Archive for the ‘Data Pipelines’ Category

The Data Engineering Ecosystem: An Interactive Map

Saturday, March 14th, 2015

The Data Engineering Ecosystem: An Interactive Map by David Drummond and John Joo.

From the post:

Companies, non-profit organizations, and governments are all starting to realize the huge value that data can provide to customers, decision makers, and concerned citizens. What is often neglected is the amount of engineering required to make that data accessible. Simply using SQL is no longer an option for large, unstructured, or real-time data. Building a system that makes data usable becomes a monumental challenge for data engineers.

There is no plug and play solution that solves every use case. A data pipeline meant for serving ads will look very different from a data pipeline meant for retail analytics. Since there are unlimited permutations of open-source technologies that can be cobbled together, it can be overwhelming when you first encounter them. What do all these tools do and how do they fit into the ecosystem?

Insight Data Engineering Fellows face these same questions when they begin working on their data pipelines. Fortunately, after several iterations of the Insight Data Engineering Program, we have developed this framework for visualizing a typical pipeline and the various data engineering tools. Along with the framework, we have included a set of tools for each category in the interactive map.

This looks quite handy if you are studying for a certification test and need to know the components and a brief bit about each one.

For engineering purposes, it would be even better if you could connect your pieces together and then map the data flows through the pipelines. That is where did the data previously held in table X go during each step and what operations were performed on it? Not to mention being able to track an individual datum through the process.

Is there a tool that I haven’t seen or overlooked that allows that type of insight into a data pipeline? With subject identities of course for the various subjects along the way.

MemSQL releases a tool to easily ship big data into its database

Thursday, January 1st, 2015

MemSQL releases a tool to easily ship big data into its database by Jordan Novet.

From the post:

Like other companies pushing databases, San Francisco startup MemSQL wants to solve low-level problems, such as easily importing data from critical sources. Today MemSQL is acting on that impulse by releasing a tool to send data from the S3 storage service on the Amazon Web Services cloud and from the Hadoop open-source file system into its proprietary in-memory SQL database — or the open-source MySQL database.

Engineers can try out the new tool, named MemSQL Loader, today, now that it’s been released under an open-source MIT license.

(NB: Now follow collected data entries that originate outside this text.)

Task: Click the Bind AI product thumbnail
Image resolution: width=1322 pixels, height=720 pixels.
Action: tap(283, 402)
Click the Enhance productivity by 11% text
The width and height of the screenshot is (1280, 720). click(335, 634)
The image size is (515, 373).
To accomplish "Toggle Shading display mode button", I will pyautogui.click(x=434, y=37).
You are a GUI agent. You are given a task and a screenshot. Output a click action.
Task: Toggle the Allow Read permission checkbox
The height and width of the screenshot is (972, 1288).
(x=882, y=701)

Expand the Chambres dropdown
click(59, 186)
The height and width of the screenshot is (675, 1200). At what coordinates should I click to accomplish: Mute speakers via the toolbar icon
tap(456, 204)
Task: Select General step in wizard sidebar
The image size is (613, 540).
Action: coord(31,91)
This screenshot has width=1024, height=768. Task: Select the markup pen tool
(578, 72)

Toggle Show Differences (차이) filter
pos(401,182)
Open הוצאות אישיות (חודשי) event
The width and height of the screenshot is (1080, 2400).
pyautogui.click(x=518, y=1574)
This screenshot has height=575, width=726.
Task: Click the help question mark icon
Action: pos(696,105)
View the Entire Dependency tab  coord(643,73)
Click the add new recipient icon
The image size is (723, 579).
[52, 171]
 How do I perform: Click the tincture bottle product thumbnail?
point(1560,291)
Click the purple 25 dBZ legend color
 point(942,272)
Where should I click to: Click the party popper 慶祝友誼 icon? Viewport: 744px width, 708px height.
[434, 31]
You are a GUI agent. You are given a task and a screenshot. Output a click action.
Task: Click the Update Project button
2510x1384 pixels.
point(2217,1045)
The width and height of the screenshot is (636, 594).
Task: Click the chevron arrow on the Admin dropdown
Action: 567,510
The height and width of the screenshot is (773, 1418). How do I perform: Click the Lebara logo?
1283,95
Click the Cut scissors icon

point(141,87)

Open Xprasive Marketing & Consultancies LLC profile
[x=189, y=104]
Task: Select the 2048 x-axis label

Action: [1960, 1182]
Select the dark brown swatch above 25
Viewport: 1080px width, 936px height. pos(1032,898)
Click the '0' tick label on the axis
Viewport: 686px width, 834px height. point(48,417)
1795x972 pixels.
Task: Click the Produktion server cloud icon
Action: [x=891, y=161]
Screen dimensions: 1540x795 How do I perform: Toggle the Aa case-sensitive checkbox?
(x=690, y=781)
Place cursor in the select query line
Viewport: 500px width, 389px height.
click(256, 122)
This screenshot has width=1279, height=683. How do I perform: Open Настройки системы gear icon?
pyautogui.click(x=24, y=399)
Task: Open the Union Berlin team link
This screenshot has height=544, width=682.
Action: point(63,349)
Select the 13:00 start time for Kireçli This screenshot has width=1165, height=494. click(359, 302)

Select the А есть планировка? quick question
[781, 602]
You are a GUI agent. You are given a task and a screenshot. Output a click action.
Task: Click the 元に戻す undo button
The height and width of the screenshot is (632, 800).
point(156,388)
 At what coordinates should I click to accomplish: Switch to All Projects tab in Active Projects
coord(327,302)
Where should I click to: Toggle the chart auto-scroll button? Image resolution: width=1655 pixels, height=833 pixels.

The existing “LOAD DATA” command in MemSQL and MySQL can bring data in, although it has its shortcomings, as Wayne Song, a software engineer at the startup, wrote in a blog post today. Song and his colleagues ran into those snags and started coding.

How very cool!

Not every database project seeks to “easily import… data from critical sources.” but I am very glad to see MemSQL take up the challenge.

Reducing the friction between data stores and tools will make data pipelines more robust, reducing the amount of time spent trouble shooting routine data traffic issues and increasing the time spend on analysis that fuels your ROI from data science.

True enough, if you want to make ASCII importing a $custom assistance from your staff task, that is one business model. On the whole I would not say it is a very viable one. Particularly with more production minded folks like MemSQL around.

What database are you going to extend MemSQL Loader to support?

BigDataScript: a scripting language for data pipelines

Friday, December 19th, 2014

BigDataScript: a scripting language for data pipelines by Pablo Cingolani, Rob Sladek, and Mathieu Blanchette.

Abstract:

Motivation: The analysis of large biological datasets often requires complex processing pipelines that run for a long time on large computational infrastructures. We designed and implemented a simple script-like programming language with a clean and minimalist syntax to develop and manage pipeline execution and provide robustness to various types of software and hardware failures as well as portability.

Results: We introduce the BigDataScript (BDS) programming language for data processing pipelines, which improves abstraction from hardware resources and assists with robustness. Hardware abstraction allows BDS pipelines to run without modification on a wide range of computer architectures, from a small laptop to multi-core servers, server farms, clusters and clouds. BDS achieves robustness by incorporating the concepts of absolute serialization and lazy processing, thus allowing pipelines to recover from errors. By abstracting pipeline concepts at programming language level, BDS simplifies implementation, execution and management of complex bioinformatics pipelines, resulting in reduced development and debugging cycles as well as cleaner code.

Availability and implementation: BigDataScript is available under open-source license at http://pcingola.github.io/BigDataScript.

How would you compare this pipeline proposal to: XProc 2.0: An XML Pipeline Language?

I prefer XML solutions because I can reliably point to an element or attribute to endow it with explicit semantics.

While explicit semantics is my hobby horse, it may not be yours. Curious how you view this specialized language for bioinformatics pipelines?

I first saw this in a tweet by Pierre Lindenbaum.